When an ENI is created, it can be assigned a description. Previously we used descriptions only for the ENI’s function (eg, “nat”) and not anything specific to the instance the ENI was intended for. After seeing that listing ENIs allows filtering on the description, I decided to make that the foundation of the new approach.

The new process looks like this:

  1. try finding the ENI with the right description, based on its function and intended instance’s ID
  2. if no ENI was found, create it with the description
  3. if the ENI was found AND it’s attached to an instance already AND its DeleteOnTermination attribute is set to true, we’re done
  4. otherwise, attach it to the instance if necessary
  5. set the DeleteOnTermination attribute to true

After getting the new process working, I wanted to verify it would be fully idempotent when encountering AWS or other errors. There’s not really a knob to turn to make AWS error for the API calls involved in the process so I thought I’d try some simple error injection.

I added this to the code:

var randomError = errors.New("random error!")

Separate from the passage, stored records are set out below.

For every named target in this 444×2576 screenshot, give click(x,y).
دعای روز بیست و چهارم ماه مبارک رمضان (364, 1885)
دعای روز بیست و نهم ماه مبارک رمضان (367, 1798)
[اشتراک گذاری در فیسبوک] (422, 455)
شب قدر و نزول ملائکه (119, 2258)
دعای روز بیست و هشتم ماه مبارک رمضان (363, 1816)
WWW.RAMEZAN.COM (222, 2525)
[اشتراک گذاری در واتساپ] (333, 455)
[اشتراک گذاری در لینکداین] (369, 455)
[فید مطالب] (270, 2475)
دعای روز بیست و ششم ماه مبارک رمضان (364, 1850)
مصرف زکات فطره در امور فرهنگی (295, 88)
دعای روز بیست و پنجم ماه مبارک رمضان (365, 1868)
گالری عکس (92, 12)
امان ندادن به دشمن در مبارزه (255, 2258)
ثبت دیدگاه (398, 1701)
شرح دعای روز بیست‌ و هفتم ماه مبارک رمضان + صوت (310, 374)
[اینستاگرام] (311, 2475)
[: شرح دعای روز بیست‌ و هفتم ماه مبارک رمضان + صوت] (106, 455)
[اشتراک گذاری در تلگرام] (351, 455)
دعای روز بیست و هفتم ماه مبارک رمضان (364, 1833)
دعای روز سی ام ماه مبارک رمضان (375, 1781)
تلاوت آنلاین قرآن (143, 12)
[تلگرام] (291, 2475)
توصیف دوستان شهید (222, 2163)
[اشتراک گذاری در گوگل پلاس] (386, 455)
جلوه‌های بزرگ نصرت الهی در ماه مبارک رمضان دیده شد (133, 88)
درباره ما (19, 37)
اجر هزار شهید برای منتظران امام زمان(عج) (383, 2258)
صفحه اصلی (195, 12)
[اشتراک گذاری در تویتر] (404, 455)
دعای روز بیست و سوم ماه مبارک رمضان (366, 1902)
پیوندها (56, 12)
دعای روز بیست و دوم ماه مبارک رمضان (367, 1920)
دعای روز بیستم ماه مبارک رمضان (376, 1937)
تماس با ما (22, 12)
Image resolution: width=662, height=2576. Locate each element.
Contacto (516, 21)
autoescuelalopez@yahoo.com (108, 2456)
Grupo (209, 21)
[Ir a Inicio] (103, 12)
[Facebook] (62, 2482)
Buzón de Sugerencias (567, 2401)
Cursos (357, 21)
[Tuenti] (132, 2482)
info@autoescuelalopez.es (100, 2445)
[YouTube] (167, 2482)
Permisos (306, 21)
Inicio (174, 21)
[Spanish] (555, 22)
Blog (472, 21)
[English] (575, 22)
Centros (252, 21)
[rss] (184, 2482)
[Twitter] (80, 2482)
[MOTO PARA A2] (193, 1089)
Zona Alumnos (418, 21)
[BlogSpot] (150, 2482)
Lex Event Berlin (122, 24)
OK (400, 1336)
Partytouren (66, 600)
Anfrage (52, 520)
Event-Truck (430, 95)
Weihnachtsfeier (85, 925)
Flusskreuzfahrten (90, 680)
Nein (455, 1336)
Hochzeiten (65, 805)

func maybeErr(err error, pct int) error {
	if err == nil && rand.Intn(100) < pct {
		err = randomError
	}
	return err
}

and then changed blocks of this form:

foo, err := doSomething()
if err != nil {
	return err
}

to this:

foo, err := doSomething()
err = maybeErr(err, 30)
if err != nil {
	return err
}

This caused calls of doSomething(), usually a method call such as DescribeNetworkInstances, to fail 30% of the time when it would have otherwise succeeded.

Using these changes in a test Space with many instances let me get confidence that the process was idempotent. After a few rounds of scaling up and down I didn’t see any leaked ENIs.

aws-sdk-go does have support for request handlers which I could have also used. A randomly-erroring Send handler would accomplish much the same thing but maybeErr let me inject errors in precise spots. It would be fun to apply generally, though.